Mungkin saya ini tak sepenuhnya berbahagia. Mungkin saya masih menyimpan keinginan itu meski tak disebutkan lagi dalam doa yang saya panjatkan sehingga mirip sebuah penyakit yang tak tuntas diobati. Kelihatannya saja sehat, tetapi sejujurnya belum sehat betul.
Namun, di tengah kekesalan itu, saya harus berterima kasih kepada pak pendeta sebab gara-gara khotbah itu, saya mendapat ide untuk menulis kolom ini. Sebab, harus diakui, mendapatkan ide itu kadang sulitnya seperti sulitnya saya mendapatkan pasangan.
Oleh karena itu, kekesalan itu tak selamanya mendatangkan hal yang negatif, bahkan hal baik bisa juga datang dari sebuah kekesalan.
Legawa
Saya yakin cerita perjuangan penantian saya di atas hanya sebuah cerita ringan meski saya yang menjalani merasa lumayan berat dan menimbulkan keputusasaan. Mungkin beratnya kalau menantinya setahun dua tahun. Kalau sudah lebih dari setengah umur, itu akan jadi berbeda.
Saya yakin di luar kehidupan saya masih banyak orang yang menanti dengan situasi yang lebih pelik. Ada yang menanti kapan pasangannya akan berhenti memukulinya, kapan berhenti berselingkuh dan berhenti memilih punya banyak simpanan.
Saya yakin masih begitu banyak orang yang menanti kapan akan mendapat momongan setelah sekian tahun menikah. Bahkan, setelah mencoba dengan cara apa pun, dan setelah telinga terasa panas mendengar mulut orang lain yang tak bisa dibungkam, dan meneror dengan pertanyaan macam ”kok belum dapat momongan sampai sekarang”.
Saya juga yakin masih ada yang menanti kapan jawaban atas doa-doa mereka terkabul agar diri mereka atau salah satu anggota keluarga dapat disembuhkan dari sebuah penderitaan fisik maupun mental, yang membuat menjalani kehidupan setiap hari terasa begitu berat dan melelahkan, dan tak tahu entah kapan semua penderitaan ini akan berakhir.
Saya juga yakin bahwa ada orang yang menanti agar menantu atau anaknya dapat terbebas dari jerat narkoba setelah belasan tahun memanjatkan doa dan menasihati. Saya yakin masih ada orang yang menanti agar keadaan finansial dapat dipulihkan sehingga kehidupan dapat berjalan dengan normal kembali tanpa kesulitan tidur dan tak menjadi ketakutan karena bisa jadi tidak bisa lagi tidur di rumah sendiri.

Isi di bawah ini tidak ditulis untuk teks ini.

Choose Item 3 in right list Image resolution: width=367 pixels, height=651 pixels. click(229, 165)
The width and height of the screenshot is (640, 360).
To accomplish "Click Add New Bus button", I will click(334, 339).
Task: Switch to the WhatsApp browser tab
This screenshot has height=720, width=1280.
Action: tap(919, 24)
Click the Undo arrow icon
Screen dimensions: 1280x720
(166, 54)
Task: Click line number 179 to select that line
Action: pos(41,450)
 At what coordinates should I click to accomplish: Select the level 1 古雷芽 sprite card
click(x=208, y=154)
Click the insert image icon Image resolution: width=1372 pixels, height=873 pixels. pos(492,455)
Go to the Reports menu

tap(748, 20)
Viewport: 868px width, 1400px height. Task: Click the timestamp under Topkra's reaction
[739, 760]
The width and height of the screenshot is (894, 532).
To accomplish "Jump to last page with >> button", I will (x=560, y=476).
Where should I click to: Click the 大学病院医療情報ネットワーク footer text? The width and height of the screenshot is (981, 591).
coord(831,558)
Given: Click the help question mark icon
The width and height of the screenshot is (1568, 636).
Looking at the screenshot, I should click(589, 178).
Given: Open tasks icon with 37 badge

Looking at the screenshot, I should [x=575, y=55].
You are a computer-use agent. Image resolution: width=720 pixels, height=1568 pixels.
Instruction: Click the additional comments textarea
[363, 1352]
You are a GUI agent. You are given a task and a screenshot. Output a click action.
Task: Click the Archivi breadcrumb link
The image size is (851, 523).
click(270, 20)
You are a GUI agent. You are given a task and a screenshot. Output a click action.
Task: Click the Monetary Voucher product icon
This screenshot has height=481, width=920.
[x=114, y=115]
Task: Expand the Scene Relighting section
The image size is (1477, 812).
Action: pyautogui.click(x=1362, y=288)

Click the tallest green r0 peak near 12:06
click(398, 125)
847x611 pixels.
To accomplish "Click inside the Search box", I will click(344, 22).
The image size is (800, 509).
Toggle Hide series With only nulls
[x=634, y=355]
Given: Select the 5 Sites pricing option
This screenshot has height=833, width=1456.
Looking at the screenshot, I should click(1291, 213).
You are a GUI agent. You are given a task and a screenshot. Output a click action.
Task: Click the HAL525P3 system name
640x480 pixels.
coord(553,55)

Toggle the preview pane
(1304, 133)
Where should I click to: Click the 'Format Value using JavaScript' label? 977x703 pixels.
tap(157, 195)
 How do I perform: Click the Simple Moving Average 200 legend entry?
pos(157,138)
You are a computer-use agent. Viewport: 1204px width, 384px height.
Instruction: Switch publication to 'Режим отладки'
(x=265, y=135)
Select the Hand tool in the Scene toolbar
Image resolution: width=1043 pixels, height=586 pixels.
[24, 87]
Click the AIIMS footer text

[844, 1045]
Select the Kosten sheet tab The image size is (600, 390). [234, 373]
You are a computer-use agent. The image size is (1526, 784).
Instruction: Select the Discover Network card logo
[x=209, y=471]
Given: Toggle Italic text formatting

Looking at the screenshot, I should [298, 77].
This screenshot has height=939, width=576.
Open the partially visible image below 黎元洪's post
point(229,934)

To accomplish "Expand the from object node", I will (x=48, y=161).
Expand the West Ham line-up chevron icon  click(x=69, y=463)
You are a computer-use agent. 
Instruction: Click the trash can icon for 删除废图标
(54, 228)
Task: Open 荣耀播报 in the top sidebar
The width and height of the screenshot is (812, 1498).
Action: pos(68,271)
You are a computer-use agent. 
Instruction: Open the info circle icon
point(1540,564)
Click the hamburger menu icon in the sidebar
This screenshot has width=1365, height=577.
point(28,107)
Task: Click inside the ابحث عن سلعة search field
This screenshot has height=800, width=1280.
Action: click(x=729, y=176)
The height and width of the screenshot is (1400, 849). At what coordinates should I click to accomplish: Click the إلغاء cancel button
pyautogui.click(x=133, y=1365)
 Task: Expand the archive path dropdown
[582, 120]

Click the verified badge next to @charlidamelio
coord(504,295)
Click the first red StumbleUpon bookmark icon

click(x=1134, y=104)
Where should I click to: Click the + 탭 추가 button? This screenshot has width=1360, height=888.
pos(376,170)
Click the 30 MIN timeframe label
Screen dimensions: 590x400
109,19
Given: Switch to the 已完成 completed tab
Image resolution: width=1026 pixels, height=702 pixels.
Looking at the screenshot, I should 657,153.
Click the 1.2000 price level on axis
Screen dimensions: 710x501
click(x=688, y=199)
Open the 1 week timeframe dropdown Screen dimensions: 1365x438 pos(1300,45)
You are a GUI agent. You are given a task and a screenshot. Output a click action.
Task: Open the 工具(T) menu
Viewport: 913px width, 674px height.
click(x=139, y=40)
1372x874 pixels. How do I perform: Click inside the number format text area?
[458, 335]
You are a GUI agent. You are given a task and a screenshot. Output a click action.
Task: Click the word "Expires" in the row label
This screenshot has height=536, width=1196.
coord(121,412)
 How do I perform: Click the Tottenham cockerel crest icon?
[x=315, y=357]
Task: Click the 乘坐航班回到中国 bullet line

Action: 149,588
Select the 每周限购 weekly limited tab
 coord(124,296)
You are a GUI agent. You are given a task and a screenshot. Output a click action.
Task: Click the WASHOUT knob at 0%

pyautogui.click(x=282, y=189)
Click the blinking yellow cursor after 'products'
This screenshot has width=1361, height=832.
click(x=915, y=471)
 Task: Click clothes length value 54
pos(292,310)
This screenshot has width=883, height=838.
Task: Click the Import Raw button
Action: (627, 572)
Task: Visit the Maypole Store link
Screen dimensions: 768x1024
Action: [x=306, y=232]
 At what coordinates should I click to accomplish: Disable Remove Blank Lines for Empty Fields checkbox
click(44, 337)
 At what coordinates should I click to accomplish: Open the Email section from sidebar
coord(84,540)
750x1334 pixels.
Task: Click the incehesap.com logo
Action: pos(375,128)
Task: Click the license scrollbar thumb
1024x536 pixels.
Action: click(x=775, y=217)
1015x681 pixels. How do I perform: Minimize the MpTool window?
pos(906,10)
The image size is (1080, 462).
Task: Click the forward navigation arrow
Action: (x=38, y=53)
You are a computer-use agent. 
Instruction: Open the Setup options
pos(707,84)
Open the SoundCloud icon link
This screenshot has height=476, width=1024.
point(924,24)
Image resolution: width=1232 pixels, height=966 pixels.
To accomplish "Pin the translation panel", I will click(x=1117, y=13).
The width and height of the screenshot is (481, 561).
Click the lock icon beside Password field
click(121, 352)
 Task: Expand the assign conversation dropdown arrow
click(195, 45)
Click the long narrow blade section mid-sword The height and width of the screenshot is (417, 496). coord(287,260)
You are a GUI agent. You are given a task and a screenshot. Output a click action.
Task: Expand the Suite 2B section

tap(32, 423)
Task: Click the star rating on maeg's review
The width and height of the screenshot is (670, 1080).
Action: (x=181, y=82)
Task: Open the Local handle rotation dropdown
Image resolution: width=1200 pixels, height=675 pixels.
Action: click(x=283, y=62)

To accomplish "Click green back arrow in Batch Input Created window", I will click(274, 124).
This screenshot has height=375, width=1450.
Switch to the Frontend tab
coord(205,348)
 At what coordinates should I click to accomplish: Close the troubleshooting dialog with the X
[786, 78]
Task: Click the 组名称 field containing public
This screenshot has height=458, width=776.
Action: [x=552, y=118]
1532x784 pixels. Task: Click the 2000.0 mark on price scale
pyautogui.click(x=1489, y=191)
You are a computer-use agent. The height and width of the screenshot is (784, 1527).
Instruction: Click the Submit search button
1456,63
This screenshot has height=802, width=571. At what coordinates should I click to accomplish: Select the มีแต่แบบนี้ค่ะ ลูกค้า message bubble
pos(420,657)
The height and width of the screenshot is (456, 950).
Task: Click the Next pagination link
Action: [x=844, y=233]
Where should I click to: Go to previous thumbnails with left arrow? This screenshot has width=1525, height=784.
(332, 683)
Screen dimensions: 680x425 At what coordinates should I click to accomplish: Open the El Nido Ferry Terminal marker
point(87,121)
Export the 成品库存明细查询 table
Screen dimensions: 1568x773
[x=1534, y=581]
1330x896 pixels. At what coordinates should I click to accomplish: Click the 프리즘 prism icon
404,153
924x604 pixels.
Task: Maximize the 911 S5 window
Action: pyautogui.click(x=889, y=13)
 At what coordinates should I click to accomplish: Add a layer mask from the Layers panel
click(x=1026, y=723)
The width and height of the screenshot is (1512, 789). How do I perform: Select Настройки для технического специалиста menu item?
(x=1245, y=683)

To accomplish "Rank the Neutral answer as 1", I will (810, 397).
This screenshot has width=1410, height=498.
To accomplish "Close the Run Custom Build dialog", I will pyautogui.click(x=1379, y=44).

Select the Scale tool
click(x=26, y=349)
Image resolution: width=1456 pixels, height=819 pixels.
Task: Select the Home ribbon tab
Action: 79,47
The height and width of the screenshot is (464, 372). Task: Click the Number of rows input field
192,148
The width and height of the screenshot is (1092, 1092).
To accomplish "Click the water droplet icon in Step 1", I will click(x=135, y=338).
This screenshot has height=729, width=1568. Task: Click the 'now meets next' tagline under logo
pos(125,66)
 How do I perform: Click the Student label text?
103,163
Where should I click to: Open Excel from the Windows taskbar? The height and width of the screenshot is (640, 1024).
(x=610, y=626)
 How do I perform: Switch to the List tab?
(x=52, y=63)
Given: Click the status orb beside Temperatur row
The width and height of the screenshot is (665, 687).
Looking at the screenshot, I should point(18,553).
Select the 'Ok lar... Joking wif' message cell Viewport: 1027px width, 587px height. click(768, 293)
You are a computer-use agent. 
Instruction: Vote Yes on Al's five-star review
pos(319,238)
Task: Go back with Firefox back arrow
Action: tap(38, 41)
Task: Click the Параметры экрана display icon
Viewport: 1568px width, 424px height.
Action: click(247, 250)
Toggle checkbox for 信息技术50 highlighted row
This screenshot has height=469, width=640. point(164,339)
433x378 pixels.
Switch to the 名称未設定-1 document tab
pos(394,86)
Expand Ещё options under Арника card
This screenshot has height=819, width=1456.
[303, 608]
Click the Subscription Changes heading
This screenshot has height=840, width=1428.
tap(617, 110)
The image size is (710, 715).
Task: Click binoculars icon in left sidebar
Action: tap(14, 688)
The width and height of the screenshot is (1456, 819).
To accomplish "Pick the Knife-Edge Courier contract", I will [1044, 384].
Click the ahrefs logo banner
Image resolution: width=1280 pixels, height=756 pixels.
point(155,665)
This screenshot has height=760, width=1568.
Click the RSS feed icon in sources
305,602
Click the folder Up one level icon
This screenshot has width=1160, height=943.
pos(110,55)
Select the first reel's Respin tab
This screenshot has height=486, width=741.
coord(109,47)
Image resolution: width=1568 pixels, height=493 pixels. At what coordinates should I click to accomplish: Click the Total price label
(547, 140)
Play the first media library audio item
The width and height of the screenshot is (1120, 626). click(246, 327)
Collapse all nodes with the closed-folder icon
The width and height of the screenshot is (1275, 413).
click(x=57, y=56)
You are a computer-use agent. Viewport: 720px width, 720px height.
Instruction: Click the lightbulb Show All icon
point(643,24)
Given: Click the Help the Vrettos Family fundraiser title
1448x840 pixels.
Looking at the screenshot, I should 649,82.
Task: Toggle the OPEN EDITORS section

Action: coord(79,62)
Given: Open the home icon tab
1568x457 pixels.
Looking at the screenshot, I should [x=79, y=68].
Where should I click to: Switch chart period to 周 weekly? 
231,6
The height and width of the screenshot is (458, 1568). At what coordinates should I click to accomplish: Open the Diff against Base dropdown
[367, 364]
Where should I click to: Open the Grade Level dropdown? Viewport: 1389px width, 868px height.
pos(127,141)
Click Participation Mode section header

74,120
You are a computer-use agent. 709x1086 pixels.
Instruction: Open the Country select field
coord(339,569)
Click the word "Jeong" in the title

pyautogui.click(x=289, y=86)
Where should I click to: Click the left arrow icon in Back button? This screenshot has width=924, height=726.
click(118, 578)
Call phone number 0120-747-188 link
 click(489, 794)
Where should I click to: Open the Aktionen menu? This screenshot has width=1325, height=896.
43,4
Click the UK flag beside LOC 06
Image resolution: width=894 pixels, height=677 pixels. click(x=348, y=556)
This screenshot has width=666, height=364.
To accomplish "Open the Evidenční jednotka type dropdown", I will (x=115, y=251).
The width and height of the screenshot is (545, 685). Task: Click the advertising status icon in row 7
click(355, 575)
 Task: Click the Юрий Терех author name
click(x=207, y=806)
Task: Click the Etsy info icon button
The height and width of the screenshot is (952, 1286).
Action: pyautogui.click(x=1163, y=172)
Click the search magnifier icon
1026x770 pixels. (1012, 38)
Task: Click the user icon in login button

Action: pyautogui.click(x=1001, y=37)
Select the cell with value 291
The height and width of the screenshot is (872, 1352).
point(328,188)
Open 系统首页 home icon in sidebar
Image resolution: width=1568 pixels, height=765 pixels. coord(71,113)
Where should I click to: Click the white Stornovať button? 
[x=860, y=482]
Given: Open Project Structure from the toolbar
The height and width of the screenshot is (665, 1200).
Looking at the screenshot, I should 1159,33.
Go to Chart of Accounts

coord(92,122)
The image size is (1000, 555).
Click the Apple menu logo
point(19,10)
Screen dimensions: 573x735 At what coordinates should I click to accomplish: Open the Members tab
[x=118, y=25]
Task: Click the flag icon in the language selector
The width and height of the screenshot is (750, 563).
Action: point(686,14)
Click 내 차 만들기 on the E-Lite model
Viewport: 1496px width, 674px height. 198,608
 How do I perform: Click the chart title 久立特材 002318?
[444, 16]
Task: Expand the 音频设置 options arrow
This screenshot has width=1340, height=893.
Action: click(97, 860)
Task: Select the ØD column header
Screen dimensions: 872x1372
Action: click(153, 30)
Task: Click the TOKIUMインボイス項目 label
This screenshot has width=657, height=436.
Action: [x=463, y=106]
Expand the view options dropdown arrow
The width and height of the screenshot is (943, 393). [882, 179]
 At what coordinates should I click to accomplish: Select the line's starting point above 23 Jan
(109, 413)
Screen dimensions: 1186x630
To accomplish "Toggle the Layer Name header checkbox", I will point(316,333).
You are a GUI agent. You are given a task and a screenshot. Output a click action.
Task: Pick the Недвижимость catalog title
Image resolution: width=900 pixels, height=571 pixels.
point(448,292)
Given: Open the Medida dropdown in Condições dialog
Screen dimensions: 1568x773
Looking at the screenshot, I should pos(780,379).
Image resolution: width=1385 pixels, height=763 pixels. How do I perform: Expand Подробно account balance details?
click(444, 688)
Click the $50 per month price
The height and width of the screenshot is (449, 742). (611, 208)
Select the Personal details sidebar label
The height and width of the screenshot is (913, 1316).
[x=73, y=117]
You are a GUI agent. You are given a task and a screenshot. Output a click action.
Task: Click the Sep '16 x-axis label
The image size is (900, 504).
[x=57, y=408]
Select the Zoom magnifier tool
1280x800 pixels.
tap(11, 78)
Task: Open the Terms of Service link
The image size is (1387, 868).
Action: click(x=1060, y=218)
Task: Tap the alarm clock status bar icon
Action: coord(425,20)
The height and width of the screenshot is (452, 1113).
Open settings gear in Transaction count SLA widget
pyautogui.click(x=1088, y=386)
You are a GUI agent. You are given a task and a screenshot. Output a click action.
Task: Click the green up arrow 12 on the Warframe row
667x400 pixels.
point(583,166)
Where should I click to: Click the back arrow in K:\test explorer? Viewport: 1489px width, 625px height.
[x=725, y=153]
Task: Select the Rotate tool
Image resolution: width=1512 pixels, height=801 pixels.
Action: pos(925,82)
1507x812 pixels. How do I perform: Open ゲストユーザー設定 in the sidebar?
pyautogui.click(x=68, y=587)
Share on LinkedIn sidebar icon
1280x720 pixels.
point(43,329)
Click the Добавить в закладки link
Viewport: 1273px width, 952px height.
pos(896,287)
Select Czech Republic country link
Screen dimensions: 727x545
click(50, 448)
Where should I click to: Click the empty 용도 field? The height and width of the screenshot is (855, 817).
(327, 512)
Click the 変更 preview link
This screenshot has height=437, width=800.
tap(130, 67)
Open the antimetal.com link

Saya yakin masih ada banyak orang yang menanti kapan datang waktunya untuk mereka mendapat pekerjaan yang layak, keadilan yang semestinya, mendapat kesempatan untuk maju, dan menjalani apa yang mereka sukai tanpa dihakimi.
Saya yakin masih banyak orang yang berharap agar orang-orang yang mereka kasihi berhenti menjadi perampok, berhenti menjadi koruptor, dan berhenti jadi muncikari. Sebab, kematian tak pernah datang memberi tahu, dan mereka tak berkeinginan orang yang dikasihi mengakhiri hidup dalam sebuah keadaan yang tidak baik.
Saya sangat yakin bahwa menanti tanpa kepastian itu mengundang rasa lelah dan putus asa yang sangat dan berakhir dengan berpikir untuk menyerah kalah. Bahkan, saya pernah berpikir bahwa mungkin jalan satu-satunya membebaskan dari tekanan lahir dan batin ini adalah dengan tidak menanti lagi.
Kemudian saya berpikir. Mungkin, hanya mungkin, kalau saya ini sebaiknya tak perlu berharap lagi. Mungkin saya tinggal menjalankan saja kehidupan ini meski beban yang dipikul begitu berat dan mengesalkan.
Dengan demikian, bisa jadi saya tak akan lagi perlu bertanya apakah menanti tak punya batas waktu karena hidup ini dilakoni dengan kelegawaan yang sejati. Mungkin. Sungguh, saya tak tahu.